Pathway to the Peaks is the name of this year’s BikeMaine tour, with a route that goes from Skowhegan to Pittsfield to Kingfield, then to Rangeley, Hartford, Farmington and back to Skowhegan.

FARMINGTON — Over 400 cyclists are on their way to Farmington this week as part of BikeMaine 2017.

The fifth annual ride, sponsored by the Bicycle Coalition of Maine, began Saturday in Skowhegan. This year, it is known as Pathway to the Peaks, showcasing “some of Maine’s most iconic peaks,” Zach Schmesser, BikeMaine event director, previously said.

Over the week, cyclists from 35 states and five countries will peddle 335 miles from Skowhegan to Pittsfield to Kingfield, then from Rangeley to Hartford and to Farmington on Friday, Sept. 15, before biking to the finish in Skowhegan on Saturday.

The cyclists arrive Friday for an overnight stay at Prescott Field at the University of Maine at Farmington.

Members of Farmington Rotary Club are organizing a Friday night dinner and Saturday morning breakfast for 500 people, serving meals featuring locally grown foods, said Glenn Kapiloff, Rotary president.

The cyclists will have time to explore and shop at some of the unique stores in town, said. Morgan Spencer of Greater Franklin Development Corp. She’s co-coordinating the event for Farmington along with Ernestine Hutchinson of UMF.

In other parts of the country, bike tours are huge. In Iowa, there is a $365 million bike tourism industry, Schmesser said.

The Bicycle Coalition of Maine, a group formed in 1992 to advocate for and educate the public on biking, walking opportunities and safety, is really working to expand bike tourism in Maine, he said.  

“We all believe Maine has the potential to be a destination site,” he said. “The economic impact is well-documented. The cyclists spend more money because they are traveling slower, 10 to 15 mph instead of 55 mph, and can stop much easier and for longer periods.”

The BikeMaine idea started when some leaders from the Coalition traveled to Oregon seven years ago to participate in a bike tour. During the tour, they envisioned it as a way to also showcase what a great state Maine is.

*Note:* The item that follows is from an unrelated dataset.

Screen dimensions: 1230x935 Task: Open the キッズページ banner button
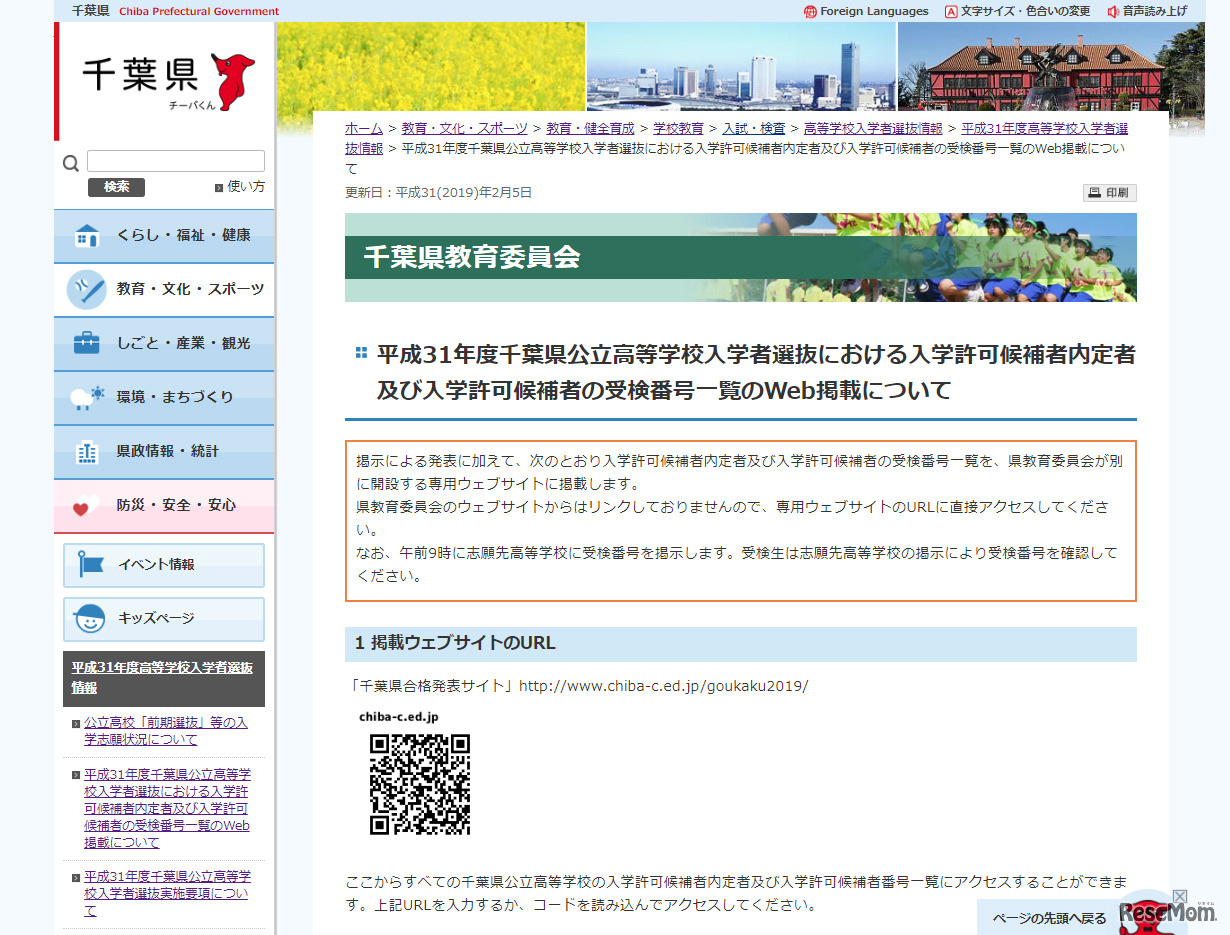click(x=164, y=619)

“We call it a celebration of Maine people, places, culture and food,” Schmesser said.

If Iowa can draw nearly a million people per day from bike tourism, there’s no reason why Maine couldn’t, he said. 

Local farmers and food producers will benefit. Guided by the Maine Farm and Sea Collaborative, a firm retained by the Coalition to vary and showcase local foods,  a menu featuring locally raised turkey, vegetables, rolls made by Homestead Bakery and apple crisp from local orchards topped with Gifford’s ice cream is planned, Kapiloff said.

The breakfast features Marble Family Farm’s breakfast hotties, farm-fresh yogurt, native grown oatmeal, fruits and more.

Students in the Culinary Arts program at Foster Career and Technical Education Center, taught by Sean Minear, are helping cook and prepare the turkeys and other items.

A committee which includes the event coordinators, Davis, Police Chief Jack Peck and Fire Chief Terry Bell has been working for nearly a year to help plan the logistics, Town Manager Richard Davis said. 

The town will receive a $2,000 stipend as the host community for police and fire protection, he said.

Live entertainment has been planned. A public concert featuring Golden Oak takes place at 7 p.m. Friday at Prescott Field. The public is welcome.